Hopefully, however, the tips of how to avoid DeFi scams while trading on dApps that we’ve discussed above will help you stay safe, and away from any potential crypto scams!
The decentralized finance sector is flourishing, and there are new, innovative projects coming up every day - this is amazing news for anyone who believes in the future of DeFi, and Web 3.0 innovations, in general.
With great innovations, however, there come risks of getting scammed - DeFi scams are no exception to this rule.
Now that you know what is a crypto scam and how to spot crypto scams, in general, you should be able to trade and invest in different projects with a much bigger peace of mind. Obviously, however, you should always do your own research - this can’t be emphasized enough! Be critical of opportunities that seem too good to be true, and only trust apps and software from official sources!
If all else fails, remember that you can revoke token spending approvals after you've interacted with a dApp - it's one of the ways to prevent unauthorized access to your tokens! This is especially important if the protocol where you granted approvals got hacked - in a scenario like this, your tokens may be stolen, so aim to stay ahead of the curve!
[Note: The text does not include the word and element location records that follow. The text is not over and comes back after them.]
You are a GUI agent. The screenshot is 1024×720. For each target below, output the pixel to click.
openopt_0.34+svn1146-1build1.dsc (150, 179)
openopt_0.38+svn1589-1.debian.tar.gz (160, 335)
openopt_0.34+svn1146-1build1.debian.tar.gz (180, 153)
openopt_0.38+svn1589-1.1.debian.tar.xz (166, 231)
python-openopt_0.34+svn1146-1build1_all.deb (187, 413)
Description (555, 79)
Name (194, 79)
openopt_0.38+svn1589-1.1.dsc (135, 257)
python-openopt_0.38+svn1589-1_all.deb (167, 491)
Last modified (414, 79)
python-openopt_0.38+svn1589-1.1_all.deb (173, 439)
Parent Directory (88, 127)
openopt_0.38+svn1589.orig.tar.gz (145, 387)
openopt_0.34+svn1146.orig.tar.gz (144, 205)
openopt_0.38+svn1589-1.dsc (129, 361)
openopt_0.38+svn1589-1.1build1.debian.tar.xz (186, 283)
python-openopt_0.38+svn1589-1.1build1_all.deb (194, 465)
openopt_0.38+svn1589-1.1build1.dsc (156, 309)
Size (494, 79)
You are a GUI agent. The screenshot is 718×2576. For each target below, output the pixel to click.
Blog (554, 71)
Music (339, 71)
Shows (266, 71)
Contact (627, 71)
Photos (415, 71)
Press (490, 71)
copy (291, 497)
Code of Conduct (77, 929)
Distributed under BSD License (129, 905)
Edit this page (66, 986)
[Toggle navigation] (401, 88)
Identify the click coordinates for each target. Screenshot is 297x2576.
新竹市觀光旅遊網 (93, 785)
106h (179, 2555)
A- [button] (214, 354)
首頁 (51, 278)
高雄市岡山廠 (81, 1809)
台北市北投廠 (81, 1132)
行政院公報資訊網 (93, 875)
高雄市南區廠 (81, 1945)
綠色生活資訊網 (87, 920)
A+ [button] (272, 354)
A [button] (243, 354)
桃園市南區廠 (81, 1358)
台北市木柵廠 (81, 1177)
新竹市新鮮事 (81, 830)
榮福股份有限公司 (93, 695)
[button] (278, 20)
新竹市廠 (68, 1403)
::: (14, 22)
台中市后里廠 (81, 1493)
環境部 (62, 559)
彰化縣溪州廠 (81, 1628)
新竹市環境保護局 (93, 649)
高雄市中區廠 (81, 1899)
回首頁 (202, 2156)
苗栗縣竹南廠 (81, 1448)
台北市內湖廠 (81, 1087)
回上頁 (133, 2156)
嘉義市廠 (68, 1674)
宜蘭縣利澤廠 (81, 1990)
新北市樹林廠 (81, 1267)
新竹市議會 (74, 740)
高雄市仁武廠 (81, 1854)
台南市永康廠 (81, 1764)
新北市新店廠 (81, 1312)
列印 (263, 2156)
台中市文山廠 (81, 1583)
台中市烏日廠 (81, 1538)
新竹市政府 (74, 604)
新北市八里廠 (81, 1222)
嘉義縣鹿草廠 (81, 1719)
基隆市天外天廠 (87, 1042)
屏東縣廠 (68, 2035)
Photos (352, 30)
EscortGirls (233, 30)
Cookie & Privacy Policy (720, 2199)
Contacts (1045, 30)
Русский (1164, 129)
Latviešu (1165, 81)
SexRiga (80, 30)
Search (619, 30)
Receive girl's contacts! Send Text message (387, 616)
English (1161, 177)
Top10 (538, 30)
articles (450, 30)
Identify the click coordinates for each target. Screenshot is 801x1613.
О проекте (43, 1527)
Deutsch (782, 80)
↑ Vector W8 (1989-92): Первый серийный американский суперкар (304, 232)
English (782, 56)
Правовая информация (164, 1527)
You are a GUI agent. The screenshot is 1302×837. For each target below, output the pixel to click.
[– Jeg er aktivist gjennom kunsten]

While we’ve discussed the most popular points to look at, from a skeptic's point of view, the truth is that things are rarely simple, and you really need to dig into the project’s fundamentals to see if it’s legitimate or not.
Do keep in mind, though, that you should take the time and explore the Binance Academy! Here, you’ll find ample amounts of information regarding the topics that interest you - this includes everything from how to spot DeFi scams, all the way to simple explanations of the often-complicated lingo associated with crypto.
With all of that being said, thank you for reading, and good luck with all of your crypto ventures to come!